Eliphalet had reflected upon this incident after he had bid the overseer good-by at Cairo, and had seen that pitiful coffle piled aboard a steamer for New Orleans. And the result of his reflections was, that some day he would like to own slaves.
A dome of smoke like a mushroom hung over the city, visible from far down the river, motionless in the summer air. A long line of steamboats-white, patient animals-was tethered along the levee, and the Louisiana presently swung in her bow toward a gap in this line, where a mass of people was awaiting her arrival. Some invisible force lifted Eliphalet's eyes to the upper deck, where they rested, as if by appointment, on the trim figure of the young man in command of the Louisiana. He was very young for the captain of a large New Orleans packet. When his lips moved, something happened. Once he raised his voice, and a negro stevedore rushed frantically aft, as if he had received the end of a lightning-bolt. Admiration burst from the passengers, and one man cried out Captain Brent's age-it was thirty-two.

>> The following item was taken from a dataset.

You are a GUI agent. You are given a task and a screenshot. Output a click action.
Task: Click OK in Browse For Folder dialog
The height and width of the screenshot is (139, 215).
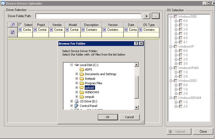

Eliphalet snapped his teeth together. He was twenty-seven, and his ambition actually hurt him at such times. After the boat was fast to the landing stage he remained watching the captain, who was speaking a few parting words to some passengers of fashion. The body-servants were taking their luggage to the carriages. Mr. Hopper envied the captain his free and vigorous speech, his ready jokes, and his hearty laugh. All the rest he knew for his own-in times to come. The carriages, the trained servants, the obsequiousness of the humbler passengers. For of such is the Republic.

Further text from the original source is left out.